Source data:
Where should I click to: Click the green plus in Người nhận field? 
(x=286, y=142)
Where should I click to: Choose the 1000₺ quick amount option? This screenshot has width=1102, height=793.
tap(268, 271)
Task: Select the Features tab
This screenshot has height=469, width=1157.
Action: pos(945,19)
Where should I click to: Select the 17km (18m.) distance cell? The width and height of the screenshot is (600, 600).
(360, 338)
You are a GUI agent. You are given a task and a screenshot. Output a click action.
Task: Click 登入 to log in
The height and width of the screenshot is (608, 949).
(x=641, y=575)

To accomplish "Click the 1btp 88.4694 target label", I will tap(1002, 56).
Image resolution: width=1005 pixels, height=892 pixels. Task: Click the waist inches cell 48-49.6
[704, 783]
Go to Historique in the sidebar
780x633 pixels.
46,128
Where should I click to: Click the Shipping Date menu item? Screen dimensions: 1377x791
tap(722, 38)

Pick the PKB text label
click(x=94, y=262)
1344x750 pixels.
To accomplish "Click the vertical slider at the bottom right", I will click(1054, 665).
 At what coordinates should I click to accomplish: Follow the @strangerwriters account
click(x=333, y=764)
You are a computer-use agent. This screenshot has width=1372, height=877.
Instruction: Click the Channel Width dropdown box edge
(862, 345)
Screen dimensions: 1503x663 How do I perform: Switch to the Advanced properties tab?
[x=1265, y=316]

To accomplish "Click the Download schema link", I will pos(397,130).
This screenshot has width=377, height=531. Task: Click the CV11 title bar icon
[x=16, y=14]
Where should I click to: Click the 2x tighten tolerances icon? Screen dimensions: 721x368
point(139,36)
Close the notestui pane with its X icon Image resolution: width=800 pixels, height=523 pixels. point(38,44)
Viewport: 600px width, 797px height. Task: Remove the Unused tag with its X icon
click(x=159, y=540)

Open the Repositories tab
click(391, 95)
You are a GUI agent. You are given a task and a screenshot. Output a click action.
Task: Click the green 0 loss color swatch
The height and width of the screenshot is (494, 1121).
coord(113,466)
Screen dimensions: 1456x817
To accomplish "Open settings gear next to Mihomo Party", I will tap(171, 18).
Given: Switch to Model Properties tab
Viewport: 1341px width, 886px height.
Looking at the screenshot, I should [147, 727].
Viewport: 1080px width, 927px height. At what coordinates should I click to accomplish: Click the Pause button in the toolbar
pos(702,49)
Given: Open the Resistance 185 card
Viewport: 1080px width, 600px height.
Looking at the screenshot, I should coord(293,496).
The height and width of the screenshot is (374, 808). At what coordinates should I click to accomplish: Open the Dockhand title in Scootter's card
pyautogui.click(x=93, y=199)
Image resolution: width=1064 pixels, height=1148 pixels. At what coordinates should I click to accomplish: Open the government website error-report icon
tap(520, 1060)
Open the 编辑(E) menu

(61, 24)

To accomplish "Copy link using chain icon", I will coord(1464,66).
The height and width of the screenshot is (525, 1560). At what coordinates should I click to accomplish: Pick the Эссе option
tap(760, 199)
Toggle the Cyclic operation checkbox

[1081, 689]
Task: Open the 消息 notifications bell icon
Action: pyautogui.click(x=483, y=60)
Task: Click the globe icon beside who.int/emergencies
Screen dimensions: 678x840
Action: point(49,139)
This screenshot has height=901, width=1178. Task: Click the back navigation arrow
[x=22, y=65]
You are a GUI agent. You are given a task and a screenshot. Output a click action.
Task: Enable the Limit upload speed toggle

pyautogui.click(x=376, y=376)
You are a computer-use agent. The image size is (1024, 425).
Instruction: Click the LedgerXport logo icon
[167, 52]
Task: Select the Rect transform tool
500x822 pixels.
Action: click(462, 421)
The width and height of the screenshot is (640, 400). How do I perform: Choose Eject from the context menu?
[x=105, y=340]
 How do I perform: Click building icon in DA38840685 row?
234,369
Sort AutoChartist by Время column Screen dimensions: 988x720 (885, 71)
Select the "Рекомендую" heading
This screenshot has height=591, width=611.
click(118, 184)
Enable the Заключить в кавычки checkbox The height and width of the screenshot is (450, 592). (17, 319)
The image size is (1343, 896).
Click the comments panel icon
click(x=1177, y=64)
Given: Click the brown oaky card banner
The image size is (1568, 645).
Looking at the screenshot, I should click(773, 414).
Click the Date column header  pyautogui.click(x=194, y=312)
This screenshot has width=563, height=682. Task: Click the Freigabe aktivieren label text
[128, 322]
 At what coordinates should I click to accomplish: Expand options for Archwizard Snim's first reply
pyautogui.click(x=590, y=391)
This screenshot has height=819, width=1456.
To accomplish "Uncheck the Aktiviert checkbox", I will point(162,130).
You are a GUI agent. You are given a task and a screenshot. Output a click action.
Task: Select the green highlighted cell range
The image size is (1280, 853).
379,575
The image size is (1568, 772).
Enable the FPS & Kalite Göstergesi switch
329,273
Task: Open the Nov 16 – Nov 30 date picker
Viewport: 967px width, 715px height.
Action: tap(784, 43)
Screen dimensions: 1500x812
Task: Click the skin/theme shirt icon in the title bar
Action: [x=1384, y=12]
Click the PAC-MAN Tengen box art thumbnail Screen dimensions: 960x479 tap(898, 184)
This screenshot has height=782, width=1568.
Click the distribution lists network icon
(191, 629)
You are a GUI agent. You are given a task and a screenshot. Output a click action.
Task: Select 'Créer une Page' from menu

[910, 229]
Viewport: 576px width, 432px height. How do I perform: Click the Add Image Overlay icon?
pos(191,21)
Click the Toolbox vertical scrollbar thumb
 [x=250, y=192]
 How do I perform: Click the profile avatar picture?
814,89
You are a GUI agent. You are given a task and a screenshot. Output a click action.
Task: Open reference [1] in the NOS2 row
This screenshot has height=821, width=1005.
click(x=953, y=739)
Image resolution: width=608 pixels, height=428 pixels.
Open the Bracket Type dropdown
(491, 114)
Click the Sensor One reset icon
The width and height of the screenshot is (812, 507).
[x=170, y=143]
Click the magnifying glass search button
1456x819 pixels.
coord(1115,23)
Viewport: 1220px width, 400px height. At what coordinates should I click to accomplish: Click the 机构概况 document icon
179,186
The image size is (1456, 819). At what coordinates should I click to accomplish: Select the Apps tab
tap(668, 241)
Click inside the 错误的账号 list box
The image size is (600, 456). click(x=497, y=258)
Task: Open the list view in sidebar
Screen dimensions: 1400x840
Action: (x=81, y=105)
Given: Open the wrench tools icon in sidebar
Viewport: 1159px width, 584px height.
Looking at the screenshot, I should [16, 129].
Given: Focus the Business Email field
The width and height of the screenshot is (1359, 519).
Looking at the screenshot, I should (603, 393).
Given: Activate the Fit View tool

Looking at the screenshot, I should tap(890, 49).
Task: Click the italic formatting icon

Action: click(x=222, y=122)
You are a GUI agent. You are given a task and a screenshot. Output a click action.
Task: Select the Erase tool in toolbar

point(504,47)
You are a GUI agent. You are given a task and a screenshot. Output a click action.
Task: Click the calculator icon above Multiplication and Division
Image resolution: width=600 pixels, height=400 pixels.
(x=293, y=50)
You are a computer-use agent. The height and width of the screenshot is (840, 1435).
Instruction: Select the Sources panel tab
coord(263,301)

Objective: Convert all of the rows above into a numbered list, omitting any blank lines.

Response:
1. Where should I click to: Click the green plus in Người nhận field? 
2. (x=286, y=142)
3. Where should I click to: Choose the 1000₺ quick amount option? This screenshot has width=1102, height=793.
4. tap(268, 271)
5. Task: Select the Features tab
6. This screenshot has height=469, width=1157.
7. Action: pos(945,19)
8. Where should I click to: Select the 17km (18m.) distance cell? The width and height of the screenshot is (600, 600).
9. (360, 338)
10. You are a GUI agent. You are given a task and a screenshot. Output a click action.
11. Task: Click 登入 to log in
12. The height and width of the screenshot is (608, 949).
13. (x=641, y=575)
14. To accomplish "Click the 1btp 88.4694 target label", I will tap(1002, 56).
15. Image resolution: width=1005 pixels, height=892 pixels. Task: Click the waist inches cell 48-49.6
16. [704, 783]
17. Go to Historique in the sidebar
18. 780x633 pixels.
19. 46,128
20. Where should I click to: Click the Shipping Date menu item? Screen dimensions: 1377x791
21. tap(722, 38)
22. Pick the PKB text label
23. click(x=94, y=262)
24. 1344x750 pixels.
25. To accomplish "Click the vertical slider at the bottom right", I will click(1054, 665).
26.  At what coordinates should I click to accomplish: Follow the @strangerwriters account
27. click(x=333, y=764)
28. You are a computer-use agent. This screenshot has width=1372, height=877.
29. Instruction: Click the Channel Width dropdown box edge
30. (862, 345)
31. Screen dimensions: 1503x663 How do I perform: Switch to the Advanced properties tab?
32. [x=1265, y=316]
33. To accomplish "Click the Download schema link", I will pos(397,130).
34. This screenshot has width=377, height=531. Task: Click the CV11 title bar icon
35. [x=16, y=14]
36. Where should I click to: Click the 2x tighten tolerances icon? Screen dimensions: 721x368
37. point(139,36)
38. Close the notestui pane with its X icon Image resolution: width=800 pixels, height=523 pixels. point(38,44)
39. Viewport: 600px width, 797px height. Task: Remove the Unused tag with its X icon
40. click(x=159, y=540)
41. Open the Repositories tab
42. click(391, 95)
43. You are a GUI agent. You are given a task and a screenshot. Output a click action.
44. Task: Click the green 0 loss color swatch
45. The height and width of the screenshot is (494, 1121).
46. coord(113,466)
47. Screen dimensions: 1456x817
48. To accomplish "Open settings gear next to Mihomo Party", I will tap(171, 18).
49. Given: Switch to Model Properties tab
50. Viewport: 1341px width, 886px height.
51. Looking at the screenshot, I should [147, 727].
52. Viewport: 1080px width, 927px height. At what coordinates should I click to accomplish: Click the Pause button in the toolbar
53. pos(702,49)
54. Given: Open the Resistance 185 card
55. Viewport: 1080px width, 600px height.
56. Looking at the screenshot, I should coord(293,496).
57. The height and width of the screenshot is (374, 808). At what coordinates should I click to accomplish: Open the Dockhand title in Scootter's card
58. pyautogui.click(x=93, y=199)
59. Image resolution: width=1064 pixels, height=1148 pixels. At what coordinates should I click to accomplish: Open the government website error-report icon
60. tap(520, 1060)
61. Open the 编辑(E) menu
62. (61, 24)
63. To accomplish "Copy link using chain icon", I will coord(1464,66).
64. The height and width of the screenshot is (525, 1560). At what coordinates should I click to accomplish: Pick the Эссе option
65. tap(760, 199)
66. Toggle the Cyclic operation checkbox
67. [1081, 689]
68. Task: Open the 消息 notifications bell icon
69. Action: pyautogui.click(x=483, y=60)
70. Task: Click the globe icon beside who.int/emergencies
71. Screen dimensions: 678x840
72. Action: point(49,139)
73. This screenshot has height=901, width=1178. Task: Click the back navigation arrow
74. [x=22, y=65]
75. You are a GUI agent. You are given a task and a screenshot. Output a click action.
76. Task: Enable the Limit upload speed toggle
77. pyautogui.click(x=376, y=376)
78. You are a computer-use agent. The image size is (1024, 425).
79. Instruction: Click the LedgerXport logo icon
80. [167, 52]
81. Task: Select the Rect transform tool
82. 500x822 pixels.
83. Action: click(462, 421)
84. The width and height of the screenshot is (640, 400). How do I perform: Choose Eject from the context menu?
85. [x=105, y=340]
86.  How do I perform: Click building icon in DA38840685 row?
87. 234,369
88. Sort AutoChartist by Время column Screen dimensions: 988x720 (885, 71)
89. Select the "Рекомендую" heading
90. This screenshot has height=591, width=611.
91. click(118, 184)
92. Enable the Заключить в кавычки checkbox The height and width of the screenshot is (450, 592). (17, 319)
93. The image size is (1343, 896).
94. Click the comments panel icon
95. click(x=1177, y=64)
96. Given: Click the brown oaky card banner
97. The image size is (1568, 645).
98. Looking at the screenshot, I should click(773, 414).
99. Click the Date column header  pyautogui.click(x=194, y=312)
100. This screenshot has width=563, height=682. Task: Click the Freigabe aktivieren label text
101. [128, 322]
102.  At what coordinates should I click to accomplish: Expand options for Archwizard Snim's first reply
103. pyautogui.click(x=590, y=391)
104. This screenshot has height=819, width=1456.
105. To accomplish "Uncheck the Aktiviert checkbox", I will point(162,130).
106. You are a GUI agent. You are given a task and a screenshot. Output a click action.
107. Task: Select the green highlighted cell range
108. The image size is (1280, 853).
109. 379,575
110. The image size is (1568, 772).
111. Enable the FPS & Kalite Göstergesi switch
112. 329,273
113. Task: Open the Nov 16 – Nov 30 date picker
114. Viewport: 967px width, 715px height.
115. Action: tap(784, 43)
116. Screen dimensions: 1500x812
117. Task: Click the skin/theme shirt icon in the title bar
118. Action: [x=1384, y=12]
119. Click the PAC-MAN Tengen box art thumbnail Screen dimensions: 960x479 tap(898, 184)
120. This screenshot has height=782, width=1568.
121. Click the distribution lists network icon
122. (191, 629)
123. You are a GUI agent. You are given a task and a screenshot. Output a click action.
124. Task: Select 'Créer une Page' from menu
125. [910, 229]
126. Viewport: 576px width, 432px height. How do I perform: Click the Add Image Overlay icon?
127. pos(191,21)
128. Click the Toolbox vertical scrollbar thumb
129.  [x=250, y=192]
130.  How do I perform: Click the profile avatar picture?
131. 814,89
132. You are a GUI agent. You are given a task and a screenshot. Output a click action.
133. Task: Open reference [1] in the NOS2 row
134. This screenshot has height=821, width=1005.
135. click(x=953, y=739)
136. Image resolution: width=608 pixels, height=428 pixels.
137. Open the Bracket Type dropdown
138. (491, 114)
139. Click the Sensor One reset icon
140. The width and height of the screenshot is (812, 507).
141. [x=170, y=143]
142. Click the magnifying glass search button
143. 1456x819 pixels.
144. coord(1115,23)
145. Viewport: 1220px width, 400px height. At what coordinates should I click to accomplish: Click the 机构概况 document icon
146. 179,186
147. The image size is (1456, 819). At what coordinates should I click to accomplish: Select the Apps tab
148. tap(668, 241)
149. Click inside the 错误的账号 list box
150. The image size is (600, 456). click(x=497, y=258)
151. Task: Open the list view in sidebar
152. Screen dimensions: 1400x840
153. Action: (x=81, y=105)
154. Given: Open the wrench tools icon in sidebar
155. Viewport: 1159px width, 584px height.
156. Looking at the screenshot, I should [16, 129].
157. Given: Focus the Business Email field
158. The width and height of the screenshot is (1359, 519).
159. Looking at the screenshot, I should (603, 393).
160. Given: Activate the Fit View tool
161. Looking at the screenshot, I should tap(890, 49).
162. Task: Click the italic formatting icon
163. Action: click(x=222, y=122)
164. You are a GUI agent. You are given a task and a screenshot. Output a click action.
165. Task: Select the Erase tool in toolbar
166. point(504,47)
167. You are a GUI agent. You are given a task and a screenshot. Output a click action.
168. Task: Click the calculator icon above Multiplication and Division
169. Image resolution: width=600 pixels, height=400 pixels.
170. (x=293, y=50)
171. You are a computer-use agent. The height and width of the screenshot is (840, 1435).
172. Instruction: Select the Sources panel tab
173. coord(263,301)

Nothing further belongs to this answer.